■ Exercise prompt
Return the line containing "Where should I click to: Toggle" and every line after it through the end of the entries below, with no other lines.

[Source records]
● ● ●
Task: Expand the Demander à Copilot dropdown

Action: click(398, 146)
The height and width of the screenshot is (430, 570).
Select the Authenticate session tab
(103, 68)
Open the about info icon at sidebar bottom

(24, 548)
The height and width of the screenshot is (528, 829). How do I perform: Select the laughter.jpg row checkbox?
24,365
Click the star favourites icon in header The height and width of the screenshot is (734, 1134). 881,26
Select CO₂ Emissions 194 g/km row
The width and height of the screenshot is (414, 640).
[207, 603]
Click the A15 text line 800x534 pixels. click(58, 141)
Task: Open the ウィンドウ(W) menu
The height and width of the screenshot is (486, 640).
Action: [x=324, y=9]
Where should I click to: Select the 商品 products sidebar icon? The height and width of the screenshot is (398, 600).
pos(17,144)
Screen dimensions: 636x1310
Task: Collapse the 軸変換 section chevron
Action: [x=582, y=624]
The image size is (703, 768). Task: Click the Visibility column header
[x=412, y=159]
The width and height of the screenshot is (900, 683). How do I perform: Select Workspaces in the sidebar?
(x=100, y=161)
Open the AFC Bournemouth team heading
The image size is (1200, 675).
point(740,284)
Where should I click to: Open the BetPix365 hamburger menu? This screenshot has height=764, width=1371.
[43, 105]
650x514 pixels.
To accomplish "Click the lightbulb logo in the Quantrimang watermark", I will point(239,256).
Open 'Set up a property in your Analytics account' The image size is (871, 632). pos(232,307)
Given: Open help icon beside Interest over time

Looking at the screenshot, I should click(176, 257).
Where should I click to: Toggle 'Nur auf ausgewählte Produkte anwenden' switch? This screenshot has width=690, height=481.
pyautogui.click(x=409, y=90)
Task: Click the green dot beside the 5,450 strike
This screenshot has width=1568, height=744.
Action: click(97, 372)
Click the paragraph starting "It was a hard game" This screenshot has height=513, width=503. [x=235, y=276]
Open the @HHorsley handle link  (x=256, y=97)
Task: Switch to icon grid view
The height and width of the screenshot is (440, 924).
● ● ●
■ Answer below
Where should I click to: Toggle 'Nur auf ausgewählte Produkte anwenden' switch? This screenshot has width=690, height=481.
pyautogui.click(x=409, y=90)
Task: Click the green dot beside the 5,450 strike
This screenshot has width=1568, height=744.
Action: click(97, 372)
Click the paragraph starting "It was a hard game" This screenshot has height=513, width=503. [x=235, y=276]
Open the @HHorsley handle link  (x=256, y=97)
Task: Switch to icon grid view
The height and width of the screenshot is (440, 924).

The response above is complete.